Teks Bacaan:

“Kota yang baik, adalah kota yang bisa
menggoda warganya untuk keluar rumah dengan sukarela. Bersantai di jalur
pedestrian atau bibir bangunan atau berinteraksi di taman kota” Enrique
Penelosa, Mantan Walikota Bogota, Ibukota Kolombia.
Kalau melihat dari definisi yang
disampaikan di atas, setidaknya kota Bandung sekarang ini sudah mirip dengan
deskripi tersebut, sejak hadirnya beberapa taman di berbagai sudut kota Bandung
serta revitalisasi Jalan Asia Afrika menjelang peringatan Konferensi Asia
Afrika bulan April 2015 lalu, sangat terasa perbedaanya, warga Bandung sendiri
serta para wisatawan mulai gemar melakukan wisata taman ataupun berkunjung di
lokasi menarik lainnya karena sekedar penasaran ataupun sekedar ingin selfie
supaya bisa disebut kekinian.
Sebenarnya Bandung tidak hanya kaya
akan taman, namun juga kaya akan sungai, beberapa sungai kecil seperti sungai
citepus dan cidurian melintas melewati perumahan warga.
Cikapundung adalah satu dari
beberapa sungai yang berada di Bandung, namun bersama-sama dengan sungai
Citarum, sungai Cikapundung merupakan sungai yang tergolong besar dan membelah
wilayah administrasi kota Bandung. Mungkin bila sungai ini bersih dan tertata
bisa jadi, sungai cikapundung bisa bagaikan Venice di Italia.

Baris Data:
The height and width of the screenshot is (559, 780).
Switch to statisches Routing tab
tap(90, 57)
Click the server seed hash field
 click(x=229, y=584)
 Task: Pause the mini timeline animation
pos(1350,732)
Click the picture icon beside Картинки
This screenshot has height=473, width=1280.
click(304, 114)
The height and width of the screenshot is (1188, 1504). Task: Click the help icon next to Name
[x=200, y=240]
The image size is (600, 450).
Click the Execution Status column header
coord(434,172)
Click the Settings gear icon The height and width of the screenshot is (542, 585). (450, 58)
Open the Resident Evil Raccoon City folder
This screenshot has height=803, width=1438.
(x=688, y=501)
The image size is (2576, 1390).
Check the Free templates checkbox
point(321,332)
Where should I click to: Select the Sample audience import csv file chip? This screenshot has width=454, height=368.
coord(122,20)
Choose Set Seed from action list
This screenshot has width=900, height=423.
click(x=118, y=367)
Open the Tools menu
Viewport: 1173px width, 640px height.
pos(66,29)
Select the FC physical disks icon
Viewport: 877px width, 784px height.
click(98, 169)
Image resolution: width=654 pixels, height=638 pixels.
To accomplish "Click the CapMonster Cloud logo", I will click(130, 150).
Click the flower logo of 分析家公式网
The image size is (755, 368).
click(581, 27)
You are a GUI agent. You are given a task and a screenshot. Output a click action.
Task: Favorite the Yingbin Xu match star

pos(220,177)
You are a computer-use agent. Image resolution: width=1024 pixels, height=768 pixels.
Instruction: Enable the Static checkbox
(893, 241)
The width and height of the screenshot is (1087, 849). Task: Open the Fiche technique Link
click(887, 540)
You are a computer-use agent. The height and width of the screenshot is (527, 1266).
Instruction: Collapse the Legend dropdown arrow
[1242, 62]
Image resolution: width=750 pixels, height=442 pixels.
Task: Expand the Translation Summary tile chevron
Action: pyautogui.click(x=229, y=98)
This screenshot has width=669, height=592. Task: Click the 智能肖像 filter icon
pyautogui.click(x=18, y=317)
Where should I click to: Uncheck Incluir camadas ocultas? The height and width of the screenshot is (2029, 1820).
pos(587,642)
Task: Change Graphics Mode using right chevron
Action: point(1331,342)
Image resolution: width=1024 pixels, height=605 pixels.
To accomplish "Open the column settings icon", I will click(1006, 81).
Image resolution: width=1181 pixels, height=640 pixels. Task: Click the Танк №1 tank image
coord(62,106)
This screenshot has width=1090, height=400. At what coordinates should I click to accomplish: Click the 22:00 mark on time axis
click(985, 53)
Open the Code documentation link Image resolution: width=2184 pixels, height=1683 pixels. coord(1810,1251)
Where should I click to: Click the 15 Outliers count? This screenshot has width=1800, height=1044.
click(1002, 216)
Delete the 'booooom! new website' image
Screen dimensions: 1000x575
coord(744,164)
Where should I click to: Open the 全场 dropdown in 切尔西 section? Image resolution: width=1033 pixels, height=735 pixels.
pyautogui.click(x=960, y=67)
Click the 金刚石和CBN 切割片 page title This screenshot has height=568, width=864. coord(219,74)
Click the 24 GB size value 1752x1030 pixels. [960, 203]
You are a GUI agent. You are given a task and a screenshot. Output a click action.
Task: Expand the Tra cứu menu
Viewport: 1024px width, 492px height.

Permasalahan:
Tuliskan ulang kata demi kata bagian teks tentang taman dan sungai di Bandung, mulai dari "Sebenarnya Bandung tidak" dan berlanjut sampai "Venice di Italia.".

Jawaban Tertulis:
Sebenarnya Bandung tidak hanya kaya
akan taman, namun juga kaya akan sungai, beberapa sungai kecil seperti sungai
citepus dan cidurian melintas melewati perumahan warga.
Cikapundung adalah satu dari
beberapa sungai yang berada di Bandung, namun bersama-sama dengan sungai
Citarum, sungai Cikapundung merupakan sungai yang tergolong besar dan membelah
wilayah administrasi kota Bandung. Mungkin bila sungai ini bersih dan tertata
bisa jadi, sungai cikapundung bisa bagaikan Venice di Italia.